To protect against cognitive decline, you must build cognitive reserve. This is your brain's biological bank account, allowing it to withstand stress, physical trauma, and the toxic buildup of proteins like amyloid beta. People with high cognitive reserve can have brains riddled with Alzheimer's pathology yet show absolutely no signs of mental decline. You build this reserve by constantly challenging your brain through physical exercise, learning, and doing genuinely difficult things. At the center of this is the anterior midcingulate cortex, an area of the brain directly linked to willpower and the will to live. This brain region physically grows when you force yourself to do challenging tasks you want to avoid, and it rapidly shrinks when you live a safe, sedentary life. Doing hard things is not just a psychological exercise, it is a biological requirement for a resilient brain.
Physical activity is the single most potent intervention for brain health, yet the approach matters deeply. Resistance training, particularly lifting heavy weights at around eighty percent of your maximum capacity, is non-negotiable. Heavy lifting triggers the muscle to release myokines, chemical messengers that cross the blood-brain barrier and signal the release of brain-derived neurotrophic factor. This growth factor literally builds new neurons in the hippocampus, the brain's memory center. Alongside strength training, high-intensity aerobic exercise in zone five is critical. Pushing your heart to ninety percent of its maximum capacity for short intervals, such as the Norwegian four-by-four protocol, completely remodels the heart. It prevents the age-related stiffening of the left ventricle, ensuring that a powerful, sustained flow of oxygenated blood constantly nourishes the brain's delicate capillary network.

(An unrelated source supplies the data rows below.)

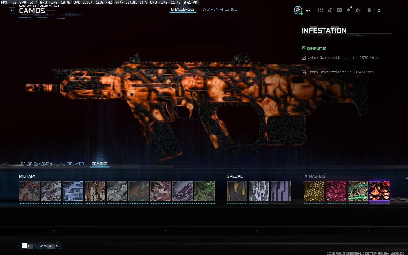Click the controller options icon near CoD Points
This screenshot has height=255, width=408.
369,10
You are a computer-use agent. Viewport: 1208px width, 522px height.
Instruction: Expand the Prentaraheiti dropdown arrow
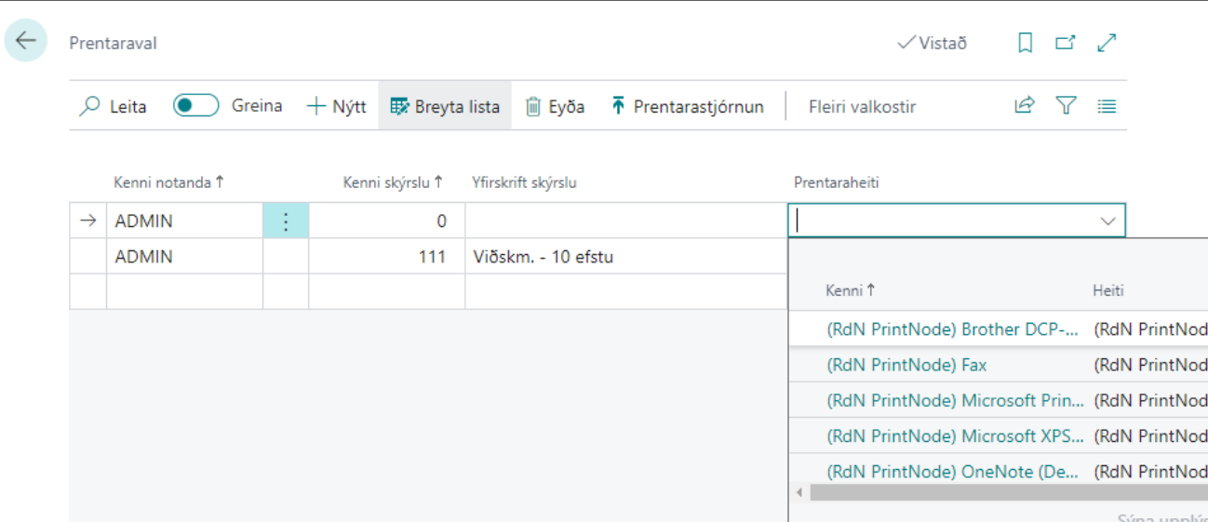[x=1107, y=221]
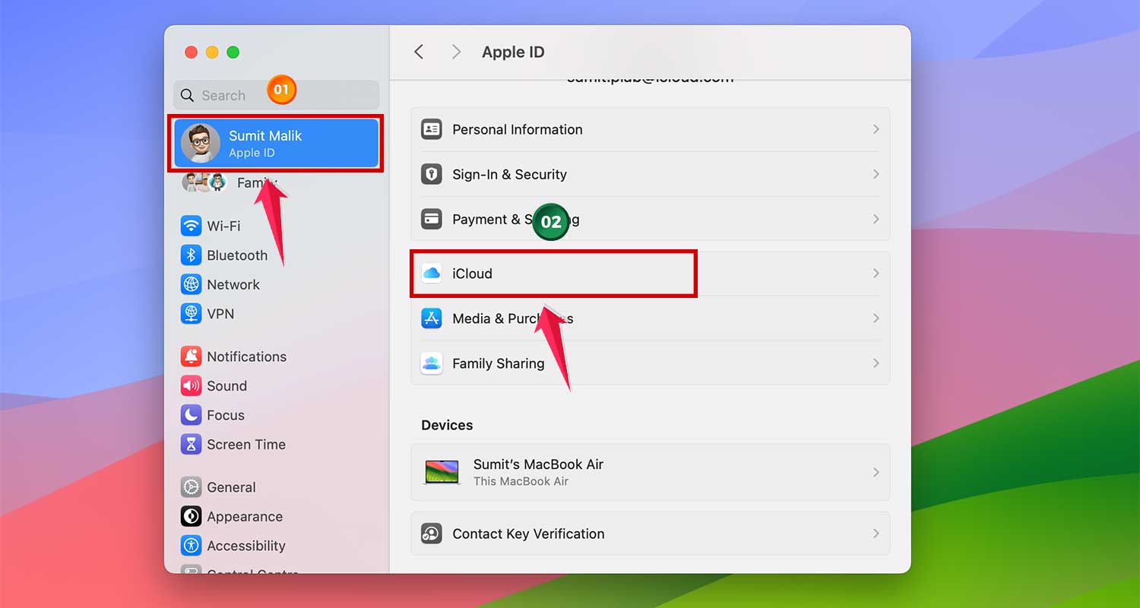Expand Contact Key Verification with its chevron
The width and height of the screenshot is (1140, 608).
pos(876,534)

Women account for seventy percent of all Alzheimer's cases, and this disparity is entirely driven by female biology, not lifespan. The biological turning point is the transition through perimenopause and menopause, characterized by a steep drop in estrogen. Estrogen is highly neuroprotective, and when it declines, the brain experiences a massive thirty percent reduction in glucose metabolism. Unable to utilize its primary fuel source, the female brain enters an energetic crisis, resulting in brain fog, memory issues, and systemic stress. To survive, the starving brain begins breaking down its own structural support, the myelin sheath, to create alternative fuel in the form of ketones. Adopting a ketogenic diet can provide these necessary ketones directly, while hormone replacement therapy can offer vital support to mitigate hot flashes, protect sleep quality, and maintain muscle synthesis.

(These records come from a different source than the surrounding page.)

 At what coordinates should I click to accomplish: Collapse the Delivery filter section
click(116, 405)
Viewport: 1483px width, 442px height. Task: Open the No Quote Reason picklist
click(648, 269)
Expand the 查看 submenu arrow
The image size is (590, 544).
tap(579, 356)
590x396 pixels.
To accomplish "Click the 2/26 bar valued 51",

Sleep is the most underrated prevention tool for cognitive decline, and modern adults must actively train for it rather than expecting it to just happen. During deep sleep, the brain activates the glymphatic system. The brain's glial cells physically shrink, allowing cerebrospinal fluid to rush in and wash away the toxic amyloid beta proteins that accumulate during waking hours. Just one night of sleep deprivation increases amyloid buildup by up to five percent, a compound effect that cannot simply be paid back on weekends. To optimize this nightly cleaning cycle, your core body temperature must drop. Controlling your room temperature, dimming lights to trigger natural melatonin release, and utilizing supplements like glycine and gamma-aminobutyric acid can drastically improve your ability to fall and stay asleep.

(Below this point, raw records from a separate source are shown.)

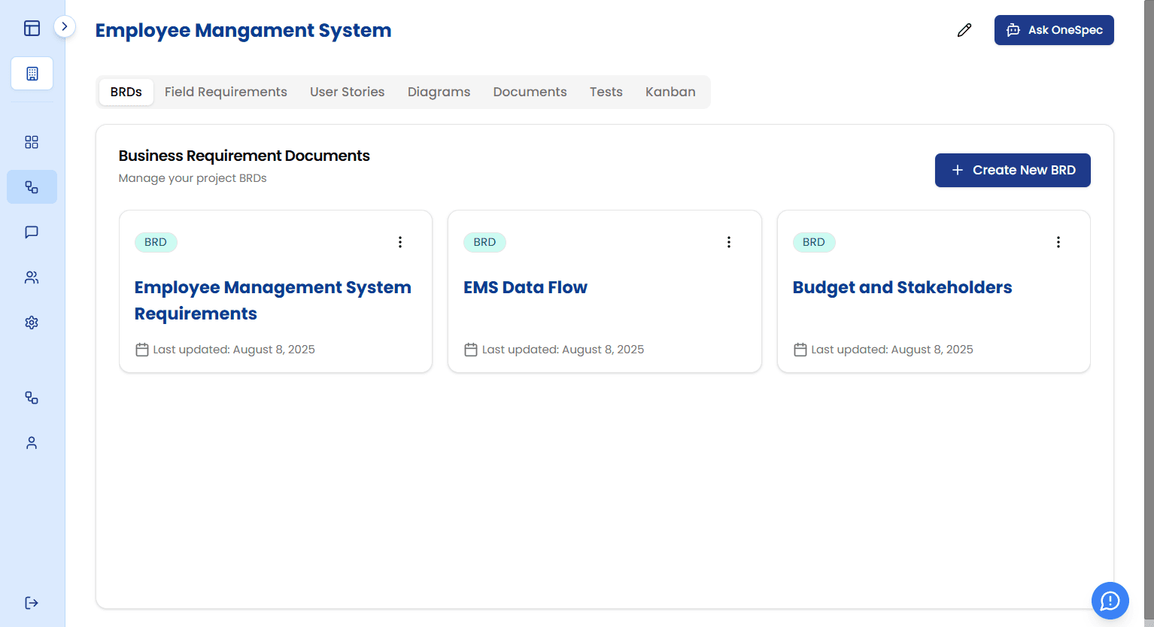1154x627 pixels.
Task: Click the log out icon at sidebar bottom
Action: 32,602

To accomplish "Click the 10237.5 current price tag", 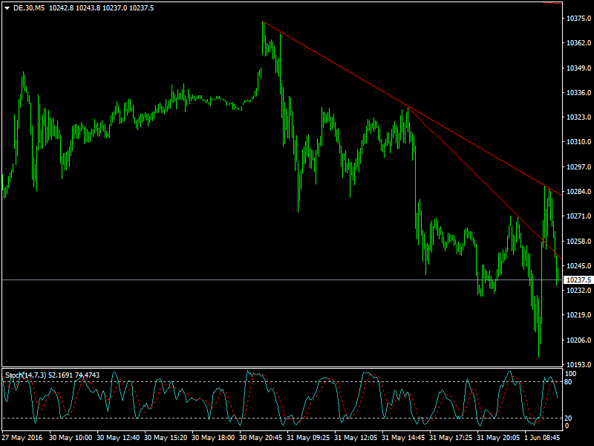I will click(x=578, y=280).
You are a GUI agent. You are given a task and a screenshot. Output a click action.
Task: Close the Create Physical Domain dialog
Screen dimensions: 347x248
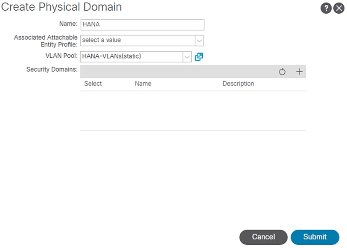[x=339, y=8]
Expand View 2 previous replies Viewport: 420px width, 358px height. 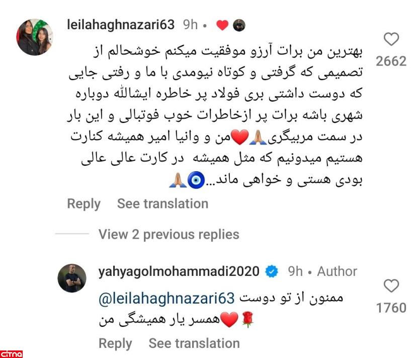tap(169, 234)
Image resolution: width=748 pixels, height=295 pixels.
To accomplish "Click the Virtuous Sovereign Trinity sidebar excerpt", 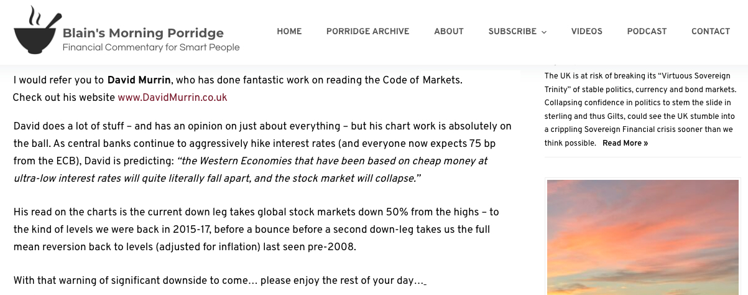I will (x=640, y=110).
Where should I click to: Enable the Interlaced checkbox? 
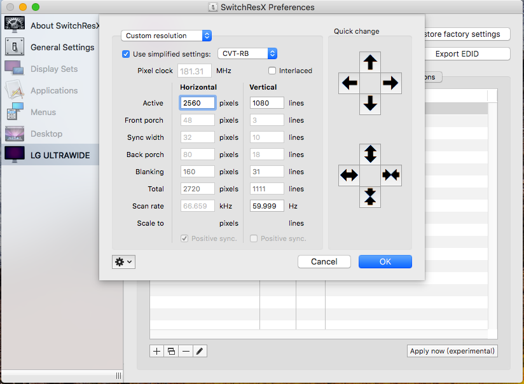pyautogui.click(x=272, y=71)
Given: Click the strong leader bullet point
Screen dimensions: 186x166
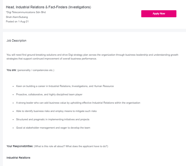Looking at the screenshot, I should (x=78, y=103).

While lifestyle is paramount, specific supplements provide targeted neurological defense. Omega-3 fatty acids, specifically those high in DHA, are structural building blocks for the brain. They act as potent anti-inflammatories, maintain cell membrane fluidity for rapid neurotransmitter firing, and protect the blood-brain barrier. Crucially, omega-3 supplements must be kept refrigerated to prevent oxidation. Creatine is another non-negotiable compound for all adults, regardless of age or gender. Far from just a muscle-building supplement, creatine supercharges the brain's cellular energy production. High doses of creatine have been shown to protect the brain from concussions, reverse the cognitive deficits of sleep deprivation, and preserve energy function in those already facing cognitive decline. Providing the brain with this relentless energy supply is fundamental to maintaining lifelong mental sharpness.